The Final Decades of the Judean Monarchy
 

The unforeseen death of Josiah had left Judah without a designated heir. Once again the “people of the land” stepped into the breach, appointing Josiah’s son Jehoahaz to the throne in 609
BCE
. But because Judah was now effectively under Egyptian hegemony, this independent move was rejected. Neco removed Jehoahaz after just three months and exiled him to Egypt. Jehoiakim (a throne name, given by his overlord), another son of Josiah, was elevated as king, and a crushing indemnity of one hundred talents of silver and a talent of gold was imposed on the “people of the land.”
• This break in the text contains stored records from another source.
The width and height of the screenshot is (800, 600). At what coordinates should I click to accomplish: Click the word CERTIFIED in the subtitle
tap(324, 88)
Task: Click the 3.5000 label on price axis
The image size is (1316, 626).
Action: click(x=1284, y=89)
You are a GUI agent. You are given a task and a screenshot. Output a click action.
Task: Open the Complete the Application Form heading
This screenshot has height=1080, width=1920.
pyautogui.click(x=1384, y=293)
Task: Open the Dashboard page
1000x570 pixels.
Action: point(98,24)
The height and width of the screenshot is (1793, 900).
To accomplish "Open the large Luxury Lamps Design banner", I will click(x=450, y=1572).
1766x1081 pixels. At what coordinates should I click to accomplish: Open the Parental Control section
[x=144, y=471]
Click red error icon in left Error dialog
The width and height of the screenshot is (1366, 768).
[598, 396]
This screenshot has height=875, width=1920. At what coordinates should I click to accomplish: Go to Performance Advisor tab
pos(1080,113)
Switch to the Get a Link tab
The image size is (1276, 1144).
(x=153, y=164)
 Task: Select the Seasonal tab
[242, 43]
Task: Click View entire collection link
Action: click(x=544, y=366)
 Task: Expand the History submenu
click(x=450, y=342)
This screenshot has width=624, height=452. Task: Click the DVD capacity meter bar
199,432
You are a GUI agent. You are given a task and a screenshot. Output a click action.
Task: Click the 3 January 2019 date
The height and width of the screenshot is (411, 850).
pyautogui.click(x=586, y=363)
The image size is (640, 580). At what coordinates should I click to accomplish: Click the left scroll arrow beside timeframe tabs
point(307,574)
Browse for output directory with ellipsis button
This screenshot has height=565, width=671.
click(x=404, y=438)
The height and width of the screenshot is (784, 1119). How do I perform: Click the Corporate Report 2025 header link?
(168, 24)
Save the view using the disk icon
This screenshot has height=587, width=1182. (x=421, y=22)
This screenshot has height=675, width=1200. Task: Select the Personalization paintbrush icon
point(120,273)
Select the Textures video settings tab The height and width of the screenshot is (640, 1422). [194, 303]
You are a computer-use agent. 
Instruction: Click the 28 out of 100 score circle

The decade of Jehoiakim’s reign (608–598
BCE
) saw Judah shifting back and forth between allegiance to Egypt—to whom Jehoiakim owed his throne—and the new Babylonian overlord, who in due course arrived on the scene. The struggle between the two powers continued for a number of years, until Neco was worsted at Carchemish on the Euphrates in 605; the Egyptian army reeled back to the Nile Delta, driven by the superior Babylonian forces under the crown prince Nebuchadrezzar (a form of the name
Nebuchadnezzar
etymologically closer to the original and found in some biblical passages). In the summer and winter of the following year, Nebuchadrezzar, now king of Babylonia, marched his troops south. Underscoring the desperate straits of Egypt’s former vassals in Philistia, a letter written in Aramaic from King Adon of Ekron to Neco urgently asks for aid inasmuch as the forces “of the king of Babylon have reached Aphek [in the coastal plain].” The heavy fighting reported to have taken place at Ashkelon and the city’s destruction show that Egypt had abandoned the area, preferring, for the time being at least, to bolster its soon-to-be-tested home defenses. “The king of Egypt did not come again out of his land, for the king of Babylon had taken over all that belonged to the king of Egypt from the Wadi of Egypt [Wadi el-Arish] to the River Euphrates” (2 Kings 24.7).